Copy out every one of the following records word for word, line by line.

── PROVIDED RECORDS

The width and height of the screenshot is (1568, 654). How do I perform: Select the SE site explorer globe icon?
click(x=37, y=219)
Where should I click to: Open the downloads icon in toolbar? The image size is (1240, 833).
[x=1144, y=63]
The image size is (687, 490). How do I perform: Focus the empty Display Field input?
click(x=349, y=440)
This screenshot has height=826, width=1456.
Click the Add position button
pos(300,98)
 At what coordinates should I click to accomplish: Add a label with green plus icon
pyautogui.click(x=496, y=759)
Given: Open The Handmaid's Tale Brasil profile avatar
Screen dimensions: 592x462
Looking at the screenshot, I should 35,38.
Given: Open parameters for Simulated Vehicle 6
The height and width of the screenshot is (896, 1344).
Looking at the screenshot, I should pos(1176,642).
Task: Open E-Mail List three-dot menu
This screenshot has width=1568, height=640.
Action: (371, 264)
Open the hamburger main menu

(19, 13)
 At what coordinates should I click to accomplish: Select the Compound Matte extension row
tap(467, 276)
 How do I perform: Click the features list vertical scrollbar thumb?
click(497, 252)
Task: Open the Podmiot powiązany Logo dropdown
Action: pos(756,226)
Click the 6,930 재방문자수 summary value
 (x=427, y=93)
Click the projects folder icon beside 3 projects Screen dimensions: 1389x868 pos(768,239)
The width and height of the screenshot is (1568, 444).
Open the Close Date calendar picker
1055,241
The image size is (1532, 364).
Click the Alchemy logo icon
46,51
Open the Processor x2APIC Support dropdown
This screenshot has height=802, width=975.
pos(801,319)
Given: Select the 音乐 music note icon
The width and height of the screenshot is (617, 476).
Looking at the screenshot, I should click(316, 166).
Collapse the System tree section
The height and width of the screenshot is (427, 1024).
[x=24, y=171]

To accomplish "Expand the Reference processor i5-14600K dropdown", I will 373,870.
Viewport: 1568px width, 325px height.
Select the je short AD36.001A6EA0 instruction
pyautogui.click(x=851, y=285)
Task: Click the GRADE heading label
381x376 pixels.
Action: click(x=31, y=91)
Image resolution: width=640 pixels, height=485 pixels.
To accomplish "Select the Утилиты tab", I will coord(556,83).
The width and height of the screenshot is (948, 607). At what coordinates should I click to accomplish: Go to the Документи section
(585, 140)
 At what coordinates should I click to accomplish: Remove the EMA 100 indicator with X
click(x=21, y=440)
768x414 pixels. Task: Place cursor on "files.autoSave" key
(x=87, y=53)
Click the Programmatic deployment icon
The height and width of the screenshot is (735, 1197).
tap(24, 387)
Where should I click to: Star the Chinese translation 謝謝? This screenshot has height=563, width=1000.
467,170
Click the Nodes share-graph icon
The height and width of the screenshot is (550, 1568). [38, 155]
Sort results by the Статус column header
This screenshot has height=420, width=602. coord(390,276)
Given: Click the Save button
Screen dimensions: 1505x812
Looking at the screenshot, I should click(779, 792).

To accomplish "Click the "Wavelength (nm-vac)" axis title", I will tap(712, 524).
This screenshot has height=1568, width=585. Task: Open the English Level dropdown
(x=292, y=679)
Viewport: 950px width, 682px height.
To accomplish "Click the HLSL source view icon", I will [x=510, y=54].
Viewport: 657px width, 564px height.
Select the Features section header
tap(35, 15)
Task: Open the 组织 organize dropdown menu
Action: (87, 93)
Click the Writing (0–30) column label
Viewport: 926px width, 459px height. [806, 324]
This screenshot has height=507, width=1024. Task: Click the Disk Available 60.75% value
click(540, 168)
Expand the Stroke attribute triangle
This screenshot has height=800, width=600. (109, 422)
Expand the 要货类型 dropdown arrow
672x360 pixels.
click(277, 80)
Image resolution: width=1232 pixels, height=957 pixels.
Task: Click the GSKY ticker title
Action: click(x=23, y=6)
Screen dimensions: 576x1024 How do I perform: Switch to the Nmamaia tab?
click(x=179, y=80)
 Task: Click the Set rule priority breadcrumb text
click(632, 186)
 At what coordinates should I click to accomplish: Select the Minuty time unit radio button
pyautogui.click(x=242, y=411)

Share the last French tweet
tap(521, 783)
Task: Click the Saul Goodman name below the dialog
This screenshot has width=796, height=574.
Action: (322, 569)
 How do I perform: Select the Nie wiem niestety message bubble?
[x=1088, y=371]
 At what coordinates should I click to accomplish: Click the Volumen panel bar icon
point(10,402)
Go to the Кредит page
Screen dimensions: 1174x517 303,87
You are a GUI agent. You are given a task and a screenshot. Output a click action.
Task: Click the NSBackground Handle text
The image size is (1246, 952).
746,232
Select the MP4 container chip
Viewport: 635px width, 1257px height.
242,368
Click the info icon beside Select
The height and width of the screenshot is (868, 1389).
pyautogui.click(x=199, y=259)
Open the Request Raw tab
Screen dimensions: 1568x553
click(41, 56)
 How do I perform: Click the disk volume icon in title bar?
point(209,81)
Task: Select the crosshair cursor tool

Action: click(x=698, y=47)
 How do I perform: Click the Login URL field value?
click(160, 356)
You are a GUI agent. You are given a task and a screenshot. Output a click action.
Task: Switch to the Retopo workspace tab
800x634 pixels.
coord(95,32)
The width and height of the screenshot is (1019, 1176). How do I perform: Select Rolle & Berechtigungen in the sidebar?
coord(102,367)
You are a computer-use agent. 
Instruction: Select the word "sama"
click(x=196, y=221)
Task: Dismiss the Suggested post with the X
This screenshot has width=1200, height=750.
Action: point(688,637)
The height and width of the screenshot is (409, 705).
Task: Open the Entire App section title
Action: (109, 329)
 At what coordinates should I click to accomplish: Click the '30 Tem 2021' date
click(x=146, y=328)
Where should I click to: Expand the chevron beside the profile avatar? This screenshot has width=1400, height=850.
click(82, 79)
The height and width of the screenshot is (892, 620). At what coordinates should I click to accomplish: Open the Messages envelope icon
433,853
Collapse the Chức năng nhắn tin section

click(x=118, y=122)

────

### THE REPLY
The width and height of the screenshot is (1568, 654). How do I perform: Select the SE site explorer globe icon?
click(x=37, y=219)
Where should I click to: Open the downloads icon in toolbar? The image size is (1240, 833).
[x=1144, y=63]
The image size is (687, 490). How do I perform: Focus the empty Display Field input?
click(x=349, y=440)
This screenshot has height=826, width=1456.
Click the Add position button
pos(300,98)
 At what coordinates should I click to accomplish: Add a label with green plus icon
pyautogui.click(x=496, y=759)
Given: Open The Handmaid's Tale Brasil profile avatar
Screen dimensions: 592x462
Looking at the screenshot, I should 35,38.
Given: Open parameters for Simulated Vehicle 6
The height and width of the screenshot is (896, 1344).
Looking at the screenshot, I should pos(1176,642).
Task: Open E-Mail List three-dot menu
This screenshot has width=1568, height=640.
Action: (371, 264)
Open the hamburger main menu

(19, 13)
 At what coordinates should I click to accomplish: Select the Compound Matte extension row
tap(467, 276)
 How do I perform: Click the features list vertical scrollbar thumb?
click(497, 252)
Task: Open the Podmiot powiązany Logo dropdown
Action: pos(756,226)
Click the 6,930 재방문자수 summary value
 (x=427, y=93)
Click the projects folder icon beside 3 projects Screen dimensions: 1389x868 pos(768,239)
The width and height of the screenshot is (1568, 444).
Open the Close Date calendar picker
1055,241
The image size is (1532, 364).
Click the Alchemy logo icon
46,51
Open the Processor x2APIC Support dropdown
This screenshot has height=802, width=975.
pos(801,319)
Given: Select the 音乐 music note icon
The width and height of the screenshot is (617, 476).
Looking at the screenshot, I should click(316, 166).
Collapse the System tree section
The height and width of the screenshot is (427, 1024).
[x=24, y=171]

To accomplish "Expand the Reference processor i5-14600K dropdown", I will 373,870.
Viewport: 1568px width, 325px height.
Select the je short AD36.001A6EA0 instruction
pyautogui.click(x=851, y=285)
Task: Click the GRADE heading label
381x376 pixels.
Action: click(x=31, y=91)
Image resolution: width=640 pixels, height=485 pixels.
To accomplish "Select the Утилиты tab", I will coord(556,83).
The width and height of the screenshot is (948, 607). At what coordinates should I click to accomplish: Go to the Документи section
(585, 140)
 At what coordinates should I click to accomplish: Remove the EMA 100 indicator with X
click(x=21, y=440)
768x414 pixels. Task: Place cursor on "files.autoSave" key
(x=87, y=53)
Click the Programmatic deployment icon
The height and width of the screenshot is (735, 1197).
tap(24, 387)
Where should I click to: Star the Chinese translation 謝謝? This screenshot has height=563, width=1000.
467,170
Click the Nodes share-graph icon
The height and width of the screenshot is (550, 1568). [38, 155]
Sort results by the Статус column header
This screenshot has height=420, width=602. coord(390,276)
Given: Click the Save button
Screen dimensions: 1505x812
Looking at the screenshot, I should click(779, 792).

To accomplish "Click the "Wavelength (nm-vac)" axis title", I will tap(712, 524).
This screenshot has height=1568, width=585. Task: Open the English Level dropdown
(x=292, y=679)
Viewport: 950px width, 682px height.
To accomplish "Click the HLSL source view icon", I will [x=510, y=54].
Viewport: 657px width, 564px height.
Select the Features section header
tap(35, 15)
Task: Open the 组织 organize dropdown menu
Action: (87, 93)
Click the Writing (0–30) column label
Viewport: 926px width, 459px height. [806, 324]
This screenshot has height=507, width=1024. Task: Click the Disk Available 60.75% value
click(540, 168)
Expand the Stroke attribute triangle
This screenshot has height=800, width=600. (109, 422)
Expand the 要货类型 dropdown arrow
672x360 pixels.
click(277, 80)
Image resolution: width=1232 pixels, height=957 pixels.
Task: Click the GSKY ticker title
Action: click(x=23, y=6)
Screen dimensions: 576x1024 How do I perform: Switch to the Nmamaia tab?
click(x=179, y=80)
 Task: Click the Set rule priority breadcrumb text
click(632, 186)
 At what coordinates should I click to accomplish: Select the Minuty time unit radio button
pyautogui.click(x=242, y=411)

Share the last French tweet
tap(521, 783)
Task: Click the Saul Goodman name below the dialog
This screenshot has width=796, height=574.
Action: (322, 569)
 How do I perform: Select the Nie wiem niestety message bubble?
[x=1088, y=371]
 At what coordinates should I click to accomplish: Click the Volumen panel bar icon
point(10,402)
Go to the Кредит page
Screen dimensions: 1174x517 303,87
You are a GUI agent. You are given a task and a screenshot. Output a click action.
Task: Click the NSBackground Handle text
The image size is (1246, 952).
746,232
Select the MP4 container chip
Viewport: 635px width, 1257px height.
242,368
Click the info icon beside Select
The height and width of the screenshot is (868, 1389).
pyautogui.click(x=199, y=259)
Open the Request Raw tab
Screen dimensions: 1568x553
click(41, 56)
 How do I perform: Click the disk volume icon in title bar?
point(209,81)
Task: Select the crosshair cursor tool

Action: click(x=698, y=47)
 How do I perform: Click the Login URL field value?
click(160, 356)
You are a GUI agent. You are given a task and a screenshot. Output a click action.
Task: Switch to the Retopo workspace tab
800x634 pixels.
coord(95,32)
The width and height of the screenshot is (1019, 1176). How do I perform: Select Rolle & Berechtigungen in the sidebar?
coord(102,367)
You are a computer-use agent. 
Instruction: Select the word "sama"
click(x=196, y=221)
Task: Dismiss the Suggested post with the X
This screenshot has width=1200, height=750.
Action: point(688,637)
The height and width of the screenshot is (409, 705).
Task: Open the Entire App section title
Action: (109, 329)
 At what coordinates should I click to accomplish: Click the '30 Tem 2021' date
click(x=146, y=328)
Where should I click to: Expand the chevron beside the profile avatar? This screenshot has width=1400, height=850.
click(82, 79)
The height and width of the screenshot is (892, 620). At what coordinates should I click to accomplish: Open the Messages envelope icon
433,853
Collapse the Chức năng nhắn tin section

click(x=118, y=122)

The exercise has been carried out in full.